I hold it in my palm with the hand i hold the pouch .

My hands are small but i can keep 10pcs 9.5mm balls easy. I can shot 13-14 aimed shots per minute although I tried it once . With practice and with tubes I could do more.


----------



## PandaMan (Oct 14, 2010)

To be honest, and I mean this with no offence, if you need a second shot then you shouldn't be hunting yet. 
As to your problem, it may just be a case of practising.


----------



## bswp (Nov 14, 2010)

PandaMan said:


> To be honest, and I mean this with no offence, if you need a second shot then you shouldn't be hunting yet.
> As to your problem, it may just be a case of practising.

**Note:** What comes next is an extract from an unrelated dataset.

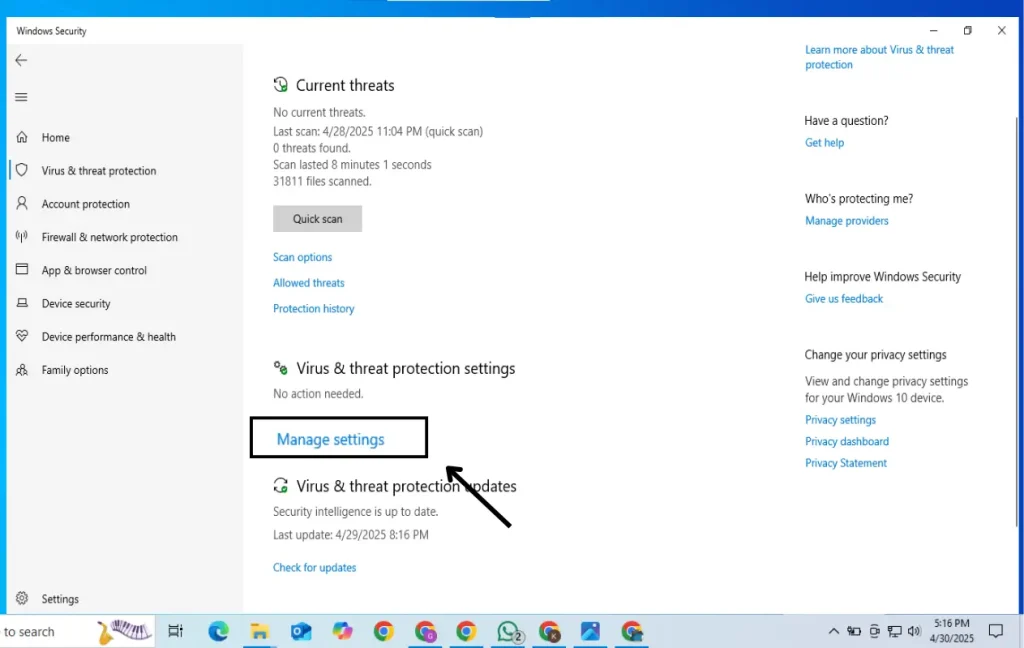This screenshot has width=1024, height=648.
Task: Open Microsoft Edge from the taskbar
Action: [x=218, y=631]
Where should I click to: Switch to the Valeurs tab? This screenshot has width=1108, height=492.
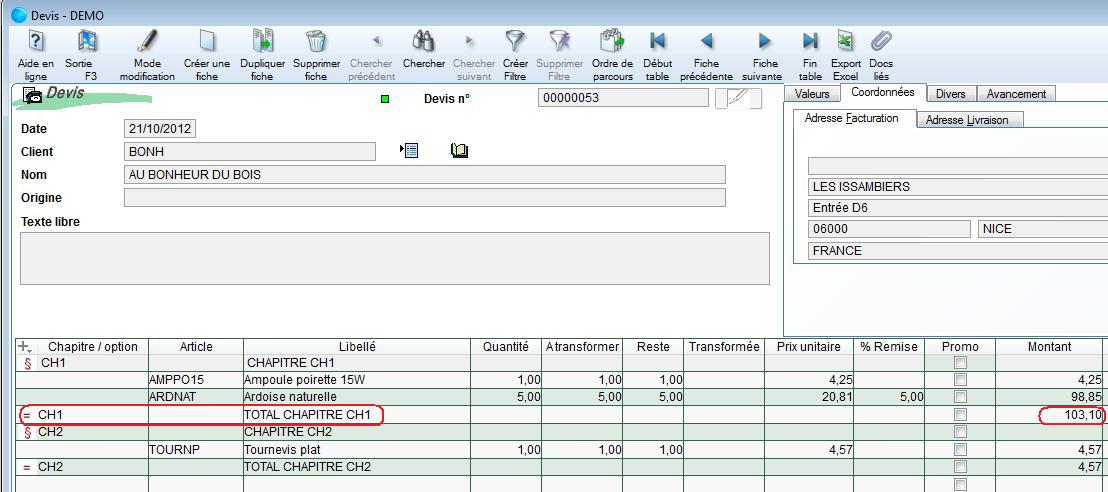pyautogui.click(x=811, y=94)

No offence taken! I'm not trying to kill it, just helping to persuade it not to visit here. I landed a shot on its rear haunches pretty accurately, the one time I had opportunity when he was there and I could get to my slingshot in time. But he ran away along the fence, and that's where I think I could get in another shot, if I were quick enough on the second round, next time he shows up. Practice, practice, practice...


----------



## Bill Hays (Aug 9, 2010)

Watch how I do it in this video.
Notice that the two hands work in concert to bring the ammo to the pouch and the pouch to the ammo.
Without holding any ammo in the pouch holding hand, I can get 13 aimed shots off in a minute using flatbands and 16 shots off with chinese style tubes.

Just put a little magnet in your jean's little watch pocket and stick the ammo to the outside. It's fast and easy.


----------



## bswp (Nov 14, 2010)

Bill Hays said:


> Watch how I do it in this video.
> Notice that the two hands work in concert to bring the ammo to the pouch and the pouch to the ammo.
> Without holding any ammo in the pouch holding hand, I can get 13 aimed shots off in a minute using flatbands and 16 shots off with chinese style tubes.
> 
> Just put a little magnet in your jean's little watch pocket and stick the ammo to the outside. It's fast and easy.


Thanks, and the magnet is a great idea.

I hear tell the wind is always blowing in Texas.


----------



## Holzwurm (Nov 5, 2010)

If you're only trying to put it off from coming back , place some multiple projectiles like airgun pellets , curtain weights , shot for fishing , etc. in your pouch , .......kinda buckshot , so to speak .

On a very short distance small leadsheet chops work as well , .....................during my youth more than 30 years ago I've even taken down mice , rats and small birds with such ammo , hard to miss within 10 metres (and often it did penetrate) , ..........you might need to modify your pouch for this kinda ammo .

You could also pre-load two or more slingshots keeping them around ready , .......secure the loaded pouch with a laundry peg , takes just a short move to tear it off with your holding hand(thumb and index finger on pouch already)before finally grabbing the grip of your slingshot to aim .
greetz , Holzwurm


----------